■ SET EXERCISE
Can you print the lines of the records below exactly, starting with the line that contains "Task: Click the green Undo arrow icon" and going on through the line that contains "Action: coord(218,459)", both included? Leave the pictures out of your answer.

Stored items from a collection
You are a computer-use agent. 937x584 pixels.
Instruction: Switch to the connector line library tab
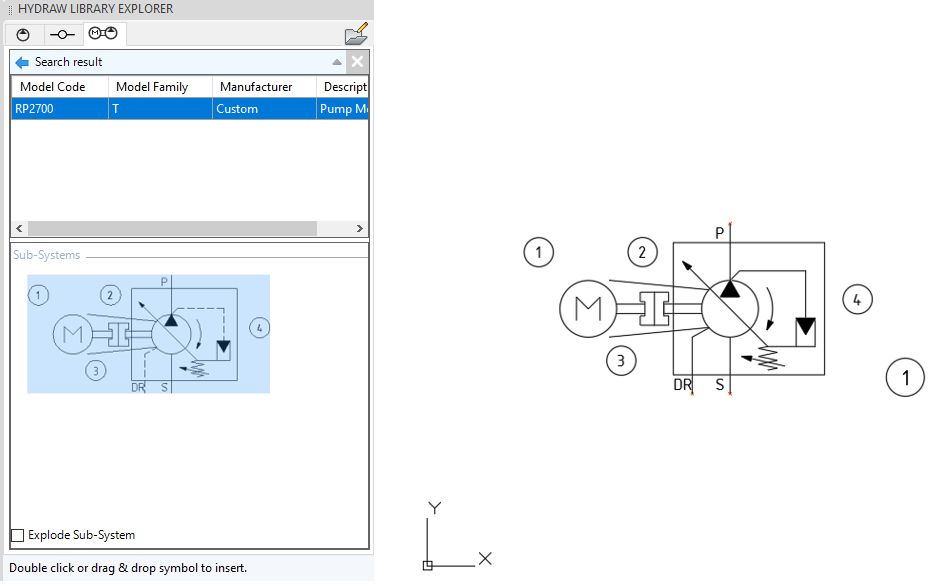[x=63, y=34]
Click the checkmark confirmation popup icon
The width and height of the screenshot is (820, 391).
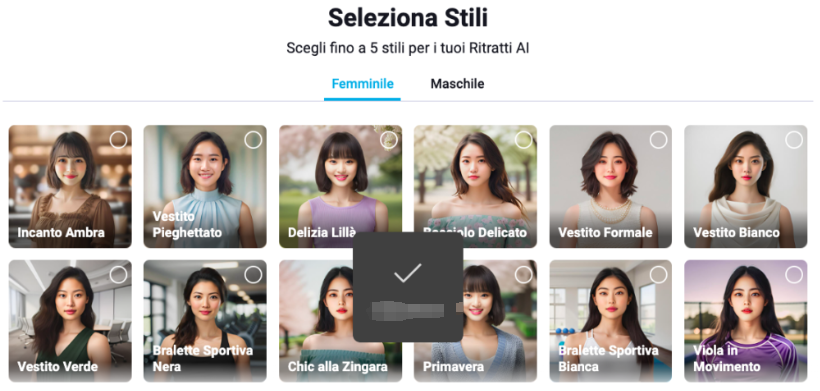pos(407,273)
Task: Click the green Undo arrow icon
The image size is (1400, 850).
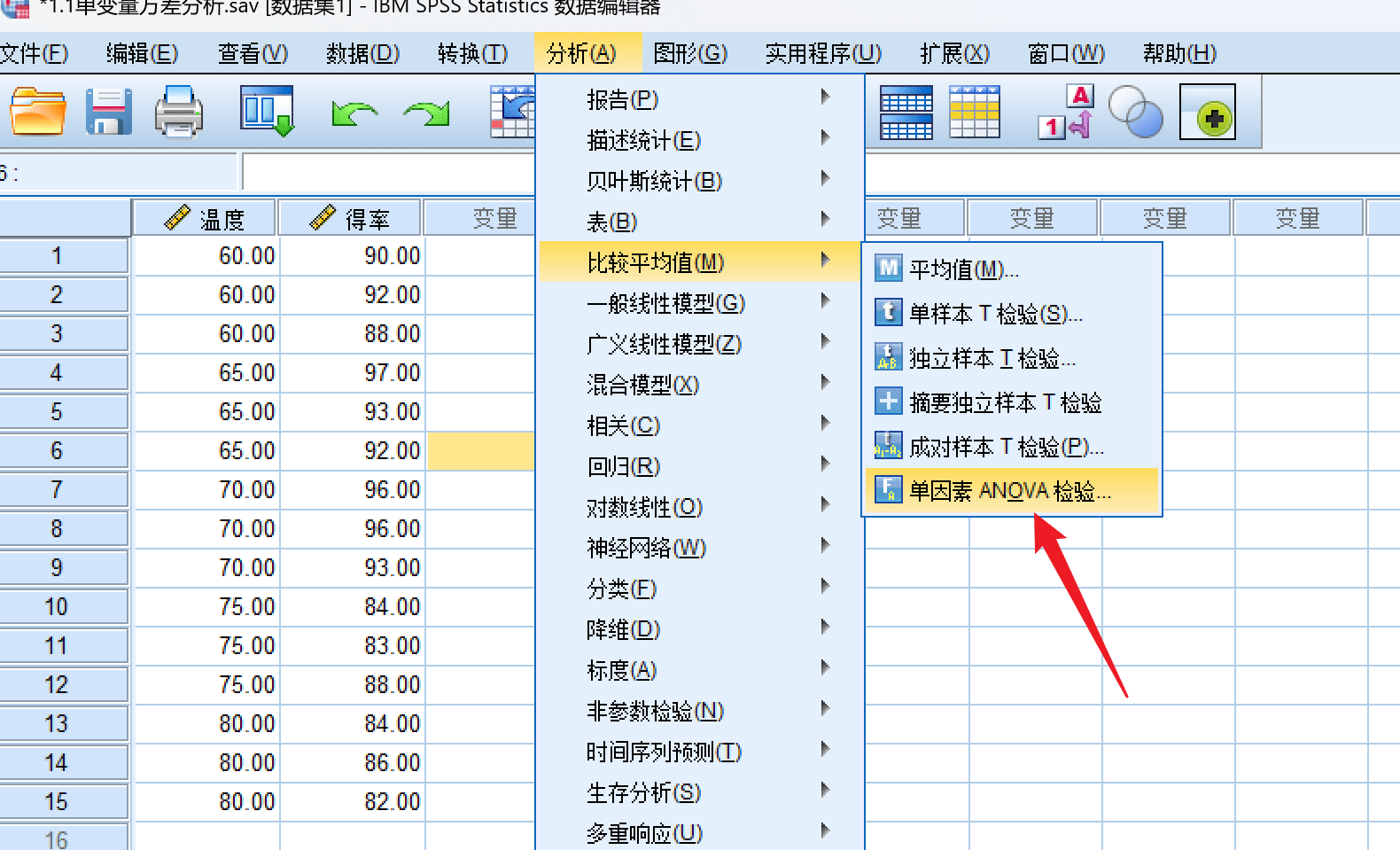Action: [x=354, y=113]
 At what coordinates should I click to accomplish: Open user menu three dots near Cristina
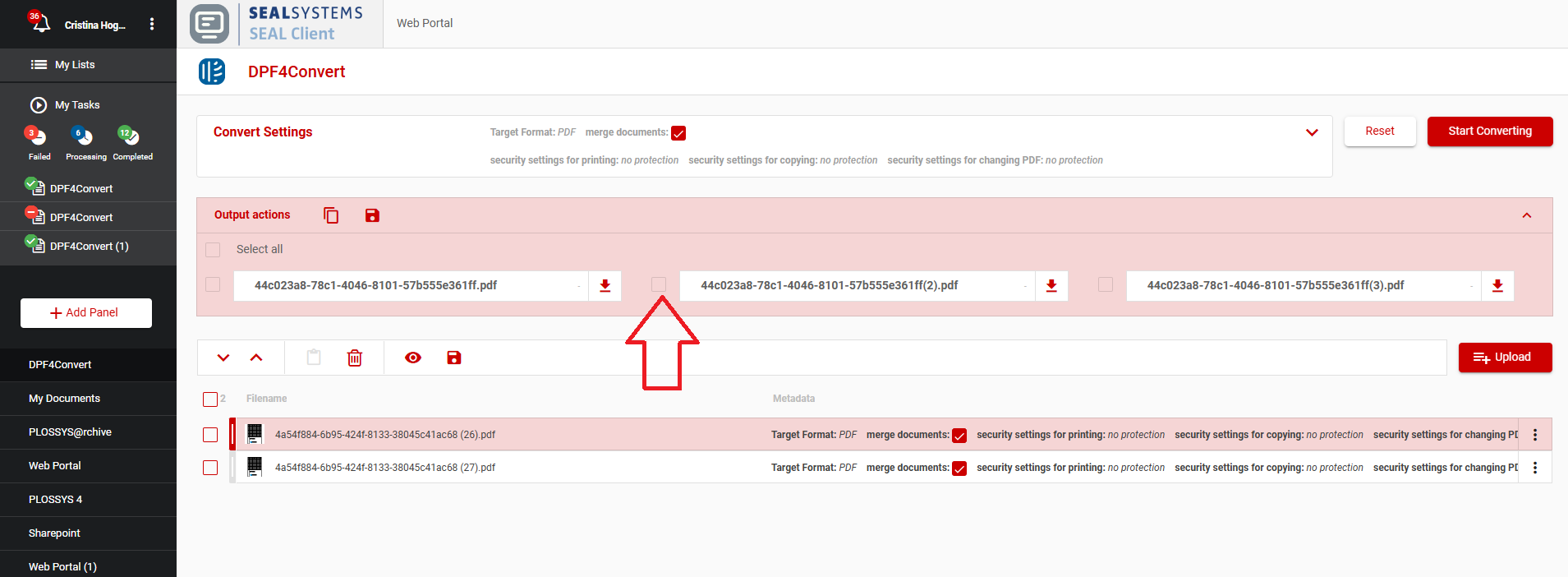point(152,25)
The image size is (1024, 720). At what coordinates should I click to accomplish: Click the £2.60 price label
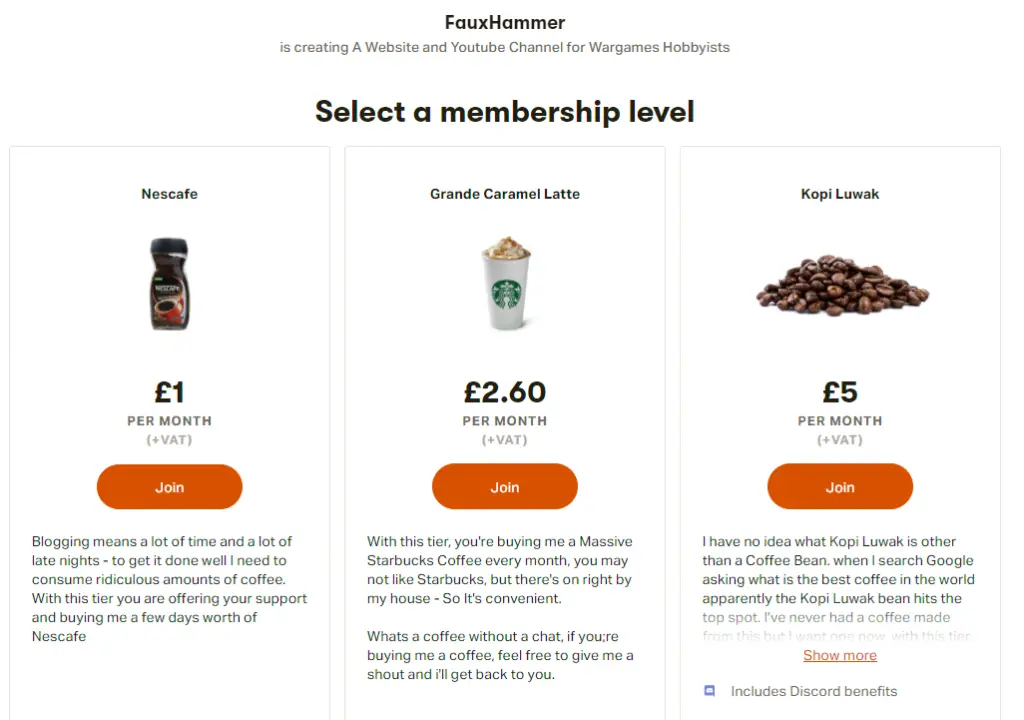[x=505, y=393]
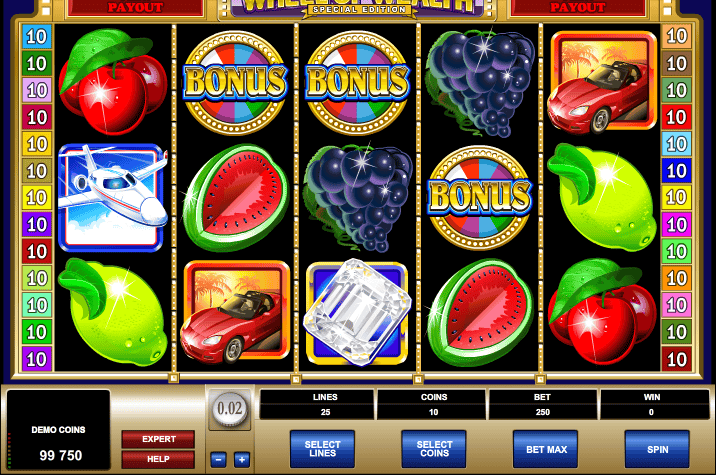This screenshot has width=716, height=475.
Task: Decrease coin size with minus button
Action: coord(218,459)
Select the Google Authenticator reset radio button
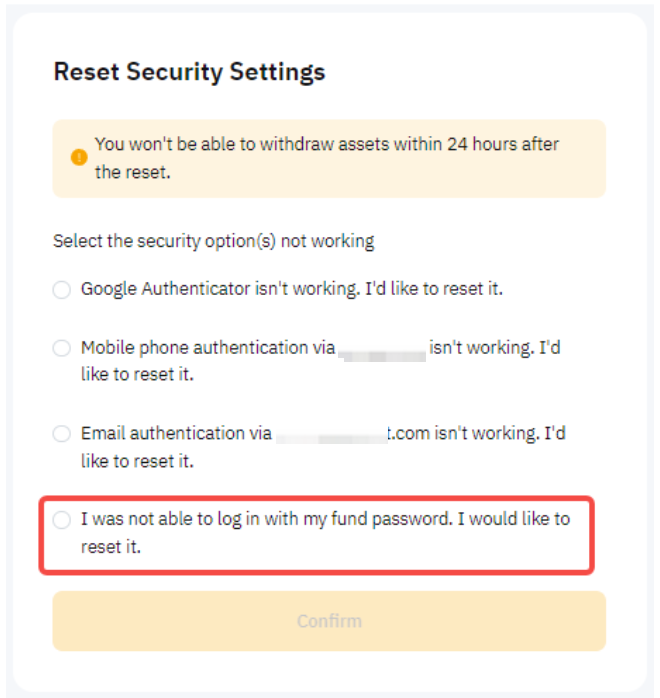The height and width of the screenshot is (698, 660). 62,290
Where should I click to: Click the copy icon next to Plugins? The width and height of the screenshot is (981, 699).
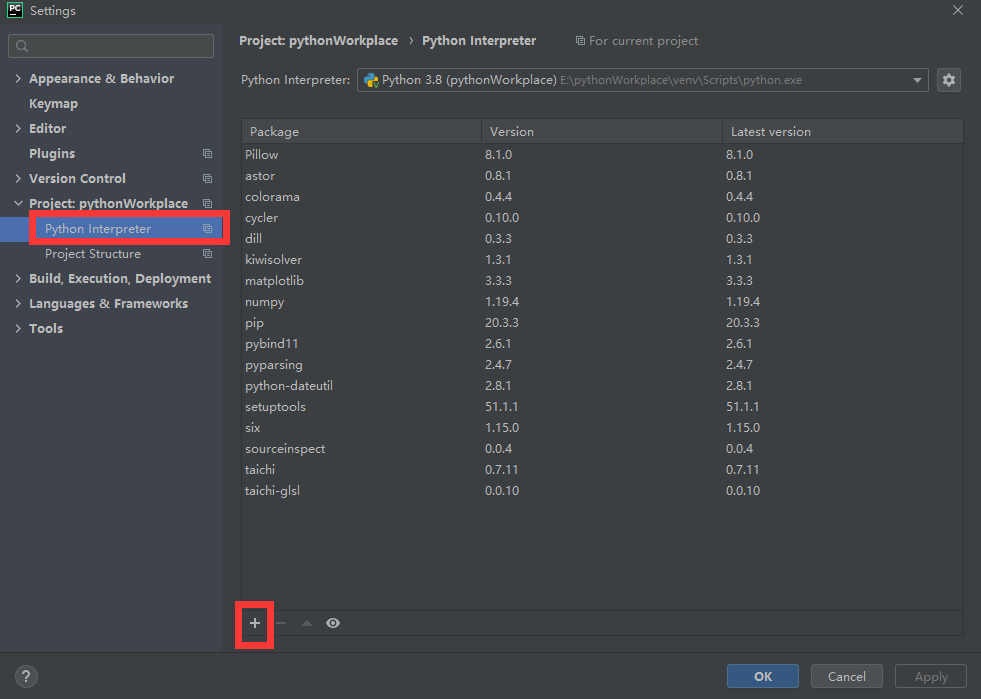click(x=207, y=153)
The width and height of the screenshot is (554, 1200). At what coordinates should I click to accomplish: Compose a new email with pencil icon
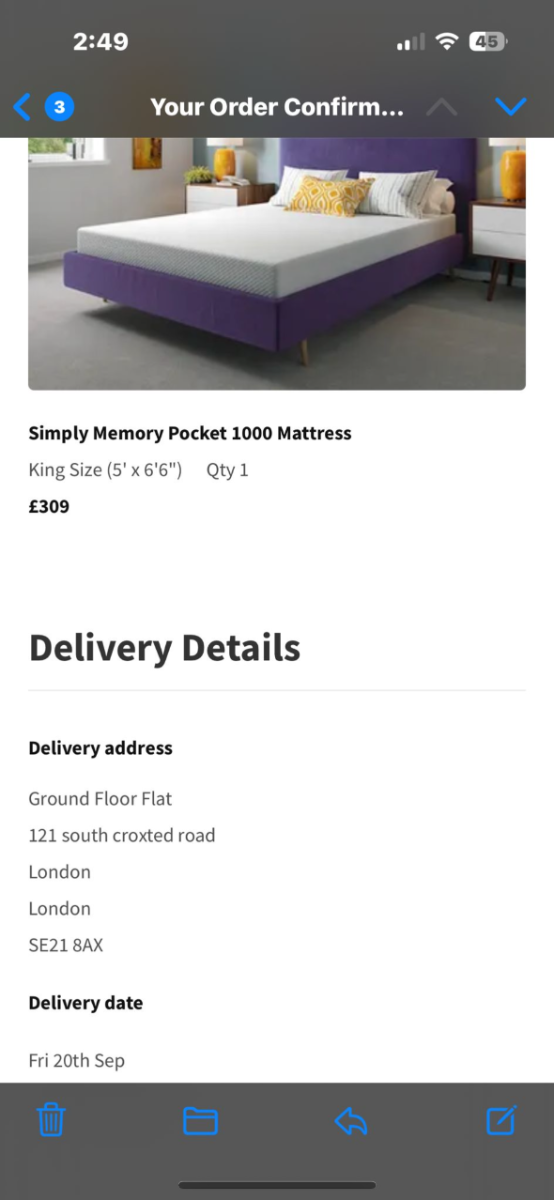pos(501,1119)
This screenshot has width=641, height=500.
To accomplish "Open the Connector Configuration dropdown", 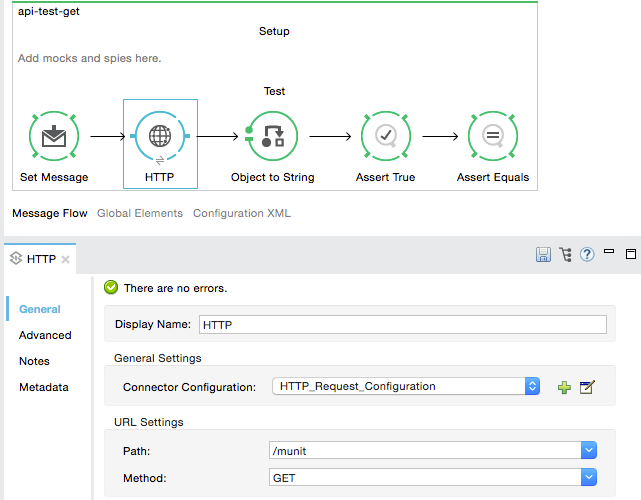I will (x=532, y=386).
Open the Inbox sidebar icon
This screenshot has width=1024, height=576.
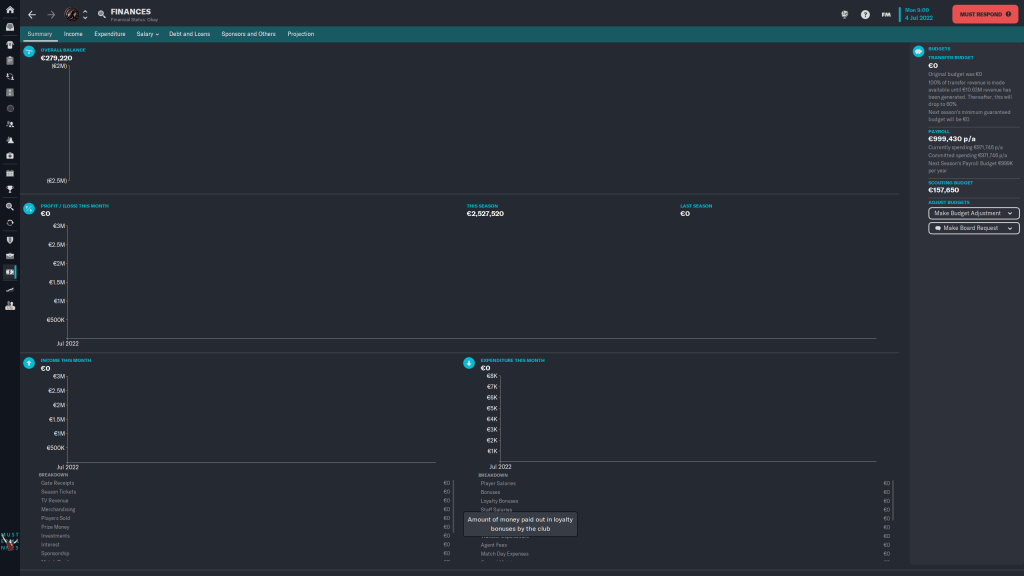point(10,26)
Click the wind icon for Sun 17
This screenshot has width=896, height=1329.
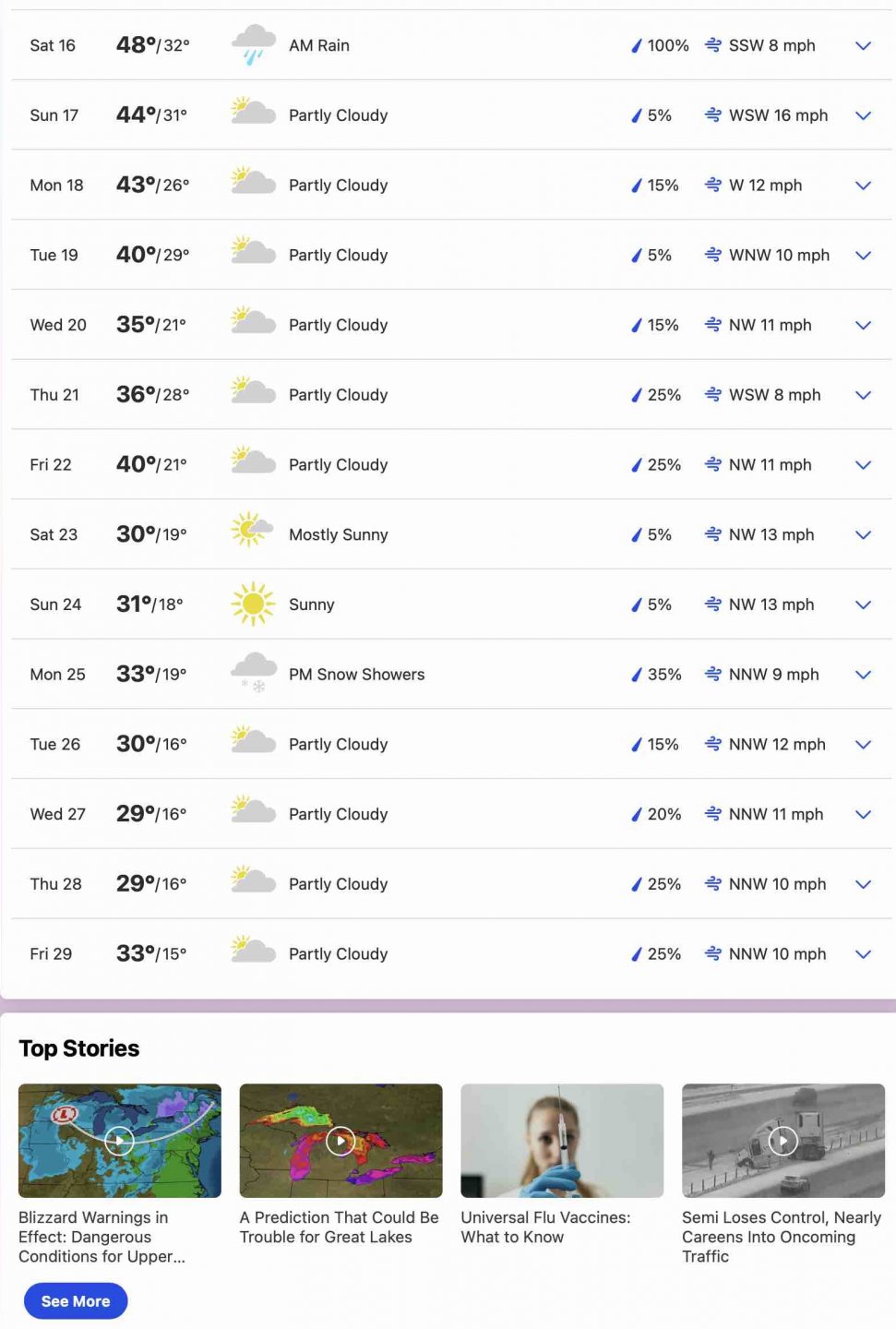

■ EXPECTED ANSWER
Task: Click the green Undo arrow icon
The image size is (1400, 850).
Action: [x=354, y=113]
 At what coordinates should I click to accomplish: Open user menu three dots near Cristina
point(152,25)
The image size is (1024, 720). At what coordinates should I click to accomplish: Click the £2.60 price label
[x=505, y=393]
This screenshot has width=716, height=475.
Task: Decrease coin size with minus button
Action: coord(218,459)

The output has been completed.